DXに関する戦略や目標も、一読するだけだと理解しにくいものが多いかもしれません。マネジャーには、それらを現場の人たちの理解を促すような表現に換えて伝えることが求められます。反対に、現場の人たちが見出したデジタル技術やデータ活用の可能性を、DX戦略に沿った形で提言することで、全社的にDX活用を浸透させていくことが可能になるのです。

マネジャーだからこそできるDXリテラシー

マネジャーだからこそできるDXリテラシー

DXリテラシーは、デジタル技術に関する高度な知識やスキルを持った人だけのものではありません。企業を構成する一人ひとりが「自分事」としてDXへの理解を深め、仕事全般で役立てていくためのマインドや知識、スキルです。エンジニアにはエンジニアの、マネジャーにはマネジャーのDXリテラシーが求められるのです。

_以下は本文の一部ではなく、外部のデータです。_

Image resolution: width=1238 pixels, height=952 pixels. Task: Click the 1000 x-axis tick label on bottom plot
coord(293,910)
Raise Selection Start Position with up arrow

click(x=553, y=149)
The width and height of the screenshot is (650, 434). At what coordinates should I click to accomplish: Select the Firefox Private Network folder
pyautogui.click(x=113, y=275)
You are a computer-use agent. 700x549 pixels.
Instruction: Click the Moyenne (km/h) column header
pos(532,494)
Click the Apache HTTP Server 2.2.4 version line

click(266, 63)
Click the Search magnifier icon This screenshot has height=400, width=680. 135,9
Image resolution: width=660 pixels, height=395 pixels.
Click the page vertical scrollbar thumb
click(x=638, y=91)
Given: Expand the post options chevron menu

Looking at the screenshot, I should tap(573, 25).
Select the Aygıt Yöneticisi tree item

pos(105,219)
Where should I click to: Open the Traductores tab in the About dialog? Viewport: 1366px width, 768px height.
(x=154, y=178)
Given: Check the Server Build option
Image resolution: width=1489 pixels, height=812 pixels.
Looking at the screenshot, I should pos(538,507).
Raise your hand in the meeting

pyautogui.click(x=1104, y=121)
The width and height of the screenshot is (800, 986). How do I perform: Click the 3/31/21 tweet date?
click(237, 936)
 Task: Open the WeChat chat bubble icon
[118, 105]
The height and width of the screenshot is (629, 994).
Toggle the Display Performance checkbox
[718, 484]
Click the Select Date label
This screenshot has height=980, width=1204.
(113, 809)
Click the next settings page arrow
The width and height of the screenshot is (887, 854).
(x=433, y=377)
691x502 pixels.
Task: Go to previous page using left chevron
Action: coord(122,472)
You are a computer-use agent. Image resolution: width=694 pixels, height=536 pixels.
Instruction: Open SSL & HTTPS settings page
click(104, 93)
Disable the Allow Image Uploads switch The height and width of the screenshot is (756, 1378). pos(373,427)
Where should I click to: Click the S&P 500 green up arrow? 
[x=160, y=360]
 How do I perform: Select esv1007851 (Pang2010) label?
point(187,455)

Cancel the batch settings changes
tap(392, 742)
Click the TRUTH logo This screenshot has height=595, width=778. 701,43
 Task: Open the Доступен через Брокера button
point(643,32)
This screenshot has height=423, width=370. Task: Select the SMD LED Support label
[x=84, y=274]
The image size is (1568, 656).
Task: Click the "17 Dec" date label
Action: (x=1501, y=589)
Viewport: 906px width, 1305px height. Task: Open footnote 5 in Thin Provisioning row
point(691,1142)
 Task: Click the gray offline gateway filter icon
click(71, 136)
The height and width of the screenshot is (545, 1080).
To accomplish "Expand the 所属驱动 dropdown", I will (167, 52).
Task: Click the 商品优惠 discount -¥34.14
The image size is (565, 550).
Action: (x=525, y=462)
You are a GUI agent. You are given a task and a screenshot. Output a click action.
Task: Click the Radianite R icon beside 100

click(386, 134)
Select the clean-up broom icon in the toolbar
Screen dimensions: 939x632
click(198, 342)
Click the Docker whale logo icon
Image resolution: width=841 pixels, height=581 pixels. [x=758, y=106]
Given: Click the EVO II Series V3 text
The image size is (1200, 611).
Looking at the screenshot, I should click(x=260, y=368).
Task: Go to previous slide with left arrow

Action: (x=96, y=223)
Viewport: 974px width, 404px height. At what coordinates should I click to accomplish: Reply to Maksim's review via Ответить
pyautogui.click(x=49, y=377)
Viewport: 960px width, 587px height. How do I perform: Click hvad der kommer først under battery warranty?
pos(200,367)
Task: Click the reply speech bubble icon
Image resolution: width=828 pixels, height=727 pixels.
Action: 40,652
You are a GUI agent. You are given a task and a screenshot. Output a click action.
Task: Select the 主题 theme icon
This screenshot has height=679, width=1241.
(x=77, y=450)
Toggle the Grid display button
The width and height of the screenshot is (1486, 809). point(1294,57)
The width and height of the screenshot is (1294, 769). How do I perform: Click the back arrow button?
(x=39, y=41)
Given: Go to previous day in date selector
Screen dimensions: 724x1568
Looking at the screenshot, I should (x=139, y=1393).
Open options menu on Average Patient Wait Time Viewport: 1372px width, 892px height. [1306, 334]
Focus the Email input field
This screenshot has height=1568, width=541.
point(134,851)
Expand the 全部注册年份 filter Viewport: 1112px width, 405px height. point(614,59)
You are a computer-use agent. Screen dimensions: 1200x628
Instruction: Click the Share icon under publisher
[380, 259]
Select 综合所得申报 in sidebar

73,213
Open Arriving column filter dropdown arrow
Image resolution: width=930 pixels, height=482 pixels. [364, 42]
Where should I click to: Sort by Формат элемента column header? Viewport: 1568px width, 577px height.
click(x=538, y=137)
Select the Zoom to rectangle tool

「自分は最近の技術はわからないから、すべて部下に任せる」という姿勢は論外ですが、手間を省くといった狭い範囲でDXを理解しているだけでも意味がありません。最近のデジタル技術の傾向は何か。どんな行動変容を促すことが期待できるのか。どんな新たな事業を創出できる可能性があるのか。さまざまな情報を得て、全社のDX戦略に沿っていろいろな組み合わせを考え、まわりの人たちとワイガヤの話し合いや試行錯誤を重ねていくこと。そんなことが、マネジャーにとってのDXリテラシーではないでしょうか。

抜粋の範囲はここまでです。